Document passage:

· · · · · · ·

The word Shett is derived from the Sanskrit word (Devanagari: श्रेष्ठ) or (श्रेष्ठीन्, ‘superior’), Prakrit as (सेठी), and then (शेट) or (शेट) in modern Indo-Aryan dialects.

The guilds of the traders, merchants, bankers as well as moneylenders (mahjana), administrators of various institutions and their employees in ancient Goa, like other parts in India, were called as , and the head of these guilds were called as Śreṣṭha or Śreṣṭhīn, which would mean 'His Excellency'.

==Usage==

Various Romanised versions found during the colonial period include Chatim, Xete, Xetim, Xatim, Chati, Sette etc.

Before the Goa Inquisition, Daivajna men used the titles Sethi, etc. after their first names. e.g. Virupa Chattim, Gana Sethi, etc. The father's name was used as a middle name. The Daivajna diaspora started using village names after their first names to distinguish themselves from other communities. Daivajna people still in Goa continue to use it as an honorific title. Due to various socio-economic reasons, Daivajna people migrated from Goa to other places. Some started using Shet as their surname just to distinguish themselves from others (especially in South Canara, Udupi, Shimoga and in some parts of North Canara.

· · · · · · ·

Things to do:
[A] Summarize the passage on the word Shett in two sentences.
[B] Extend the passage on the word Shett, beginning right after its final sentence.

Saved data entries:
· · · · · · ·

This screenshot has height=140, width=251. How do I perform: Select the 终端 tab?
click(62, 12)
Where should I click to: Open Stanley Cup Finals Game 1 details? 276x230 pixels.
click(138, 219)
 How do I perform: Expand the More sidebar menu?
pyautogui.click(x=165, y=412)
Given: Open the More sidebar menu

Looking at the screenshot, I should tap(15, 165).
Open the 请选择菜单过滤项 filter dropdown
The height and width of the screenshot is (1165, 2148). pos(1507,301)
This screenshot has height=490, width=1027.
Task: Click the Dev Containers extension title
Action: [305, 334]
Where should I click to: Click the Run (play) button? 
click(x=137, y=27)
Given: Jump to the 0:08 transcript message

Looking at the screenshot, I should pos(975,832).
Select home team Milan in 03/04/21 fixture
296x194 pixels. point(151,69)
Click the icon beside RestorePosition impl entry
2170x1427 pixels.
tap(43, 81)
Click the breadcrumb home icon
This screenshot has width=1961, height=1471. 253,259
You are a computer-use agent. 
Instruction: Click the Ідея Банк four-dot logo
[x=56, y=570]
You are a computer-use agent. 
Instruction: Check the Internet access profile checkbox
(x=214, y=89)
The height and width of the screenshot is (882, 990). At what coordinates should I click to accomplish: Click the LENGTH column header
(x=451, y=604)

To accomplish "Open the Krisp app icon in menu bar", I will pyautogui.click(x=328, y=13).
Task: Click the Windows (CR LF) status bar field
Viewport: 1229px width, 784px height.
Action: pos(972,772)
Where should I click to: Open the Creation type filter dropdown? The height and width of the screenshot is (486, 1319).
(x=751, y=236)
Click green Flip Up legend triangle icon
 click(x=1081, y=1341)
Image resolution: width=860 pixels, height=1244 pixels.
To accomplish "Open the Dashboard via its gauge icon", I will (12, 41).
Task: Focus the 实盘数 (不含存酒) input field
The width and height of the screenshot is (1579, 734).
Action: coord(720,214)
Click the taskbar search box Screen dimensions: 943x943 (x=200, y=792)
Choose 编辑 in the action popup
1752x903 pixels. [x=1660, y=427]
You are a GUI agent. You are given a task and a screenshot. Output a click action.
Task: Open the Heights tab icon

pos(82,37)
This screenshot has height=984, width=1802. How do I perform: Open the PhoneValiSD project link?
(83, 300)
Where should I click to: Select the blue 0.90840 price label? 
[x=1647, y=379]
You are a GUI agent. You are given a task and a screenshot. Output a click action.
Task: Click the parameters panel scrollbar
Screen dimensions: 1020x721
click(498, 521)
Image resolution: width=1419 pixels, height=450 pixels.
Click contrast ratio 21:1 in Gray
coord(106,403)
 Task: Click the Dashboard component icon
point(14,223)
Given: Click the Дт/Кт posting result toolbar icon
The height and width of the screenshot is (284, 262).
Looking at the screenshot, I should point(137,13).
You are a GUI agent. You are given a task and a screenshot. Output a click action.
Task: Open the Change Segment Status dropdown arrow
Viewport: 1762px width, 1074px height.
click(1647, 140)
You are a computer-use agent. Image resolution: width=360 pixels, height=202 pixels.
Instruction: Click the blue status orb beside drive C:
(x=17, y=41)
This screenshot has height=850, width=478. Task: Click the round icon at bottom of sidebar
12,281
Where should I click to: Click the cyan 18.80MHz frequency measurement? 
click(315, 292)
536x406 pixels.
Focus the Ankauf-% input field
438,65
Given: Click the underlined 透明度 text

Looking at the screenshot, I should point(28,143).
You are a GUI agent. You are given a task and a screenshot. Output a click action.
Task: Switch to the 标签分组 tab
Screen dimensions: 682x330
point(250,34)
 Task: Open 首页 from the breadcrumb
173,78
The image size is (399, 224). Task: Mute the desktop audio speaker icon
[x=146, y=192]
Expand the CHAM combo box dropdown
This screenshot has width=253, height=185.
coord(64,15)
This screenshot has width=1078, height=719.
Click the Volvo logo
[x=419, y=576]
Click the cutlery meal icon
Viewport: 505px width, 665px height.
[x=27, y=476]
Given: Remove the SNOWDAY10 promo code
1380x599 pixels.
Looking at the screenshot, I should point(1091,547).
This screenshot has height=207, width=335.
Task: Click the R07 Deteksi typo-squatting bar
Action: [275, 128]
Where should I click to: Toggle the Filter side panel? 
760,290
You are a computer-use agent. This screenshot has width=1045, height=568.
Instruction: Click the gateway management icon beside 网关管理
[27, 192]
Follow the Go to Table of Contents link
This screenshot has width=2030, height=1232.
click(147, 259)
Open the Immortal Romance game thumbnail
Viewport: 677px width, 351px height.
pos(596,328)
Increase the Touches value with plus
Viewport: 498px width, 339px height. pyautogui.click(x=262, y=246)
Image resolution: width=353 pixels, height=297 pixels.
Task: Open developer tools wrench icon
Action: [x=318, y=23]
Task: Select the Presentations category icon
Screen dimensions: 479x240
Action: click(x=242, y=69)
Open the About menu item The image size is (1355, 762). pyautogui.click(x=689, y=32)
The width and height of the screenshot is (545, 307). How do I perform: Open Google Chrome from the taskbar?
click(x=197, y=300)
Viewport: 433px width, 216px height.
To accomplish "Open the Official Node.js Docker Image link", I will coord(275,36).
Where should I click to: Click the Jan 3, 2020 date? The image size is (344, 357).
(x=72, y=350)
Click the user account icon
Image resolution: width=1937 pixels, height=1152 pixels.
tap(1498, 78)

· · · · · · ·

Answers to the problems:
[A] The word Shett derives from a Sanskrit word meaning "superior," and in ancient Goa the heads of guilds of traders, merchants, bankers, and moneylenders were called Śreṣṭha or Śreṣṭhīn. Before the Goa Inquisition, Daivajna men used titles such as Sethi after their first names, and today those still in Goa use it as an honorific, while some who migrated took Shet as a surname to distinguish themselves from others.

[B]
==Historical references==
- The earliest reference to the word Shreshthi in Goa is found in a copper plate inscription, dating to the early 4th century. It mentions a certain Aditya Shreshthi of Shiroda, Goa who was head of a guild which was issued by the Bhoja king, Kapalivarman.
- Southern Shilahara copper plates mention Durga Shreshthi and Babbhana Shreshthi as their ministers.
- Names of many traders like Naga Sette, Gomo Sette, and Bhaira Sette have been found in a copper plate dating back to 1348 AD.
- A Kasarpal copper plate dating to 1436 AD mentions Rupa Sheti and his son Lakshmana Sheti, whom a certain Brahmin Nagavdeva donated the village of Varandem (which includes Kasarpal).
- Gana Sethi or Gana Chatim (as his name appears in Indo-Portuguese documents) was an interpreter in the court of the Portuguese in Goa and Bombay.
- Ravala Sethi or Roulu Chatim, a certain merchant of Caraim (name mentioned in 15th-century documents)
- Virupa Sethi in the 16th century, who protested against the Portuguese.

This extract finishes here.